Wieviel Energie wir brauchen, hat weder der Talsperrenbauer noch der Umweltfachmann zu beantworten, sondern die Gesellschaft als Ganzes, also wir alle.
Manch eine Landschaft hat durch einen Stausee an Attraktivität gewonnen und ist zu einem beliebten Ausflugsziel geworden. Greyerzer See (unten) und Panixer See (rechts).
Gut ausgebildete Talsperrenfachleute
Die Tätigkeit auf des Gebiet der Talsperren ist vielschichtig. Angesichts des Fülle von Wissen verschiedener Disziplinen hat der Allround-Experte einem Team Platz gemacht, das aus Ingenieuren verschiedener Fachrichtungen, Geologen, Ökologen, Ökonomen, Juristen und anderen Berufsleuten besteht. In der Schweiz wird für Ingenieure, Naturwissenschafter, Ökonomen und Juristen im allgemeinen die Matürität und ein akademisches Studium vorausgesetzt.
Ingenieure holen sich ihr Rüstzeug auf verschiedenen Wegen:
- Maturität und Studium an einer technischen Hochschule,
- Berufslehre und Studium an einer Ingenieurschule,
- Berufslehre und Aufstieg in der Praxis zum Konstrukteur oder
- Baufachlehre und Kaderschulen für die handwerklichen Berufe beim Talsperrenbau.

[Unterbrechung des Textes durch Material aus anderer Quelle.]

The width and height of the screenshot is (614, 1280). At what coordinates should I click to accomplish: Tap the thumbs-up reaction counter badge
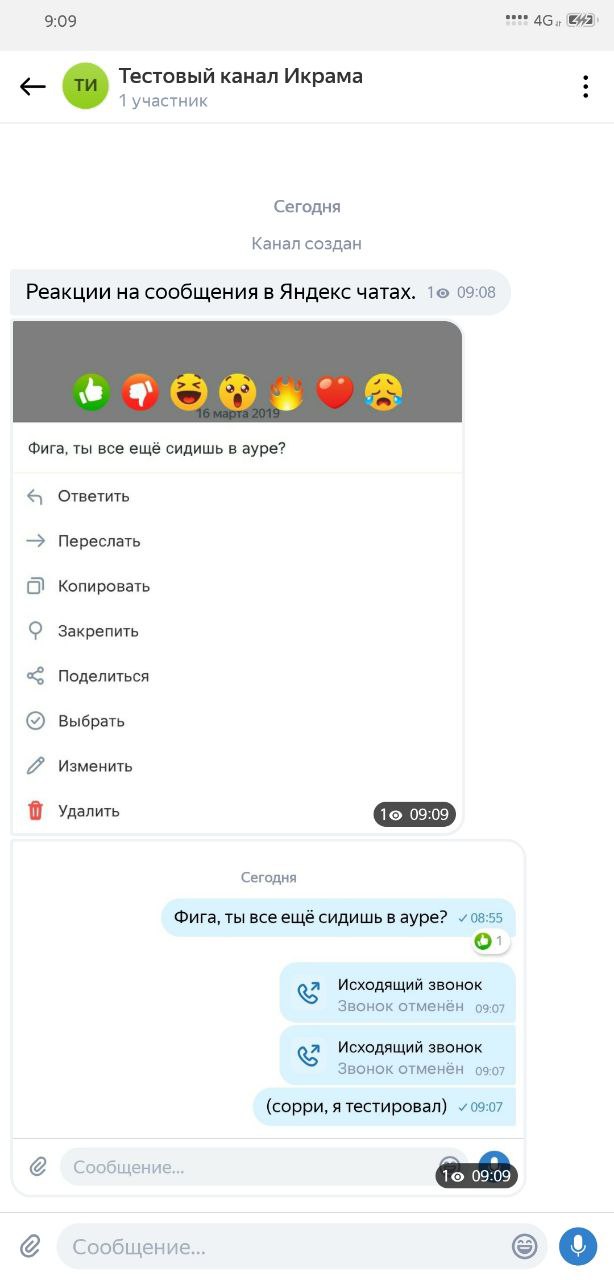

An keiner Schule oder Universität wird allein in "Talsperrentechnik" ausgebildet. Allenfalls gibt es Vorlesungen zu diesem Fach. Talsperrenfachmann oder Talsperrenfachfrau wird man durch Ausbildung "on the job", durch Selbstudium und durch Fortbildung. Heute werden sich die angehenden Fachleute die Bauerfahrung im Ausland holen müssen. Projektierungs- und Bauerfahrung sind gute Grundlagen, um unsere eigenen Talsperren betreuen und ihre hohe Sicherheit bewahren zu können.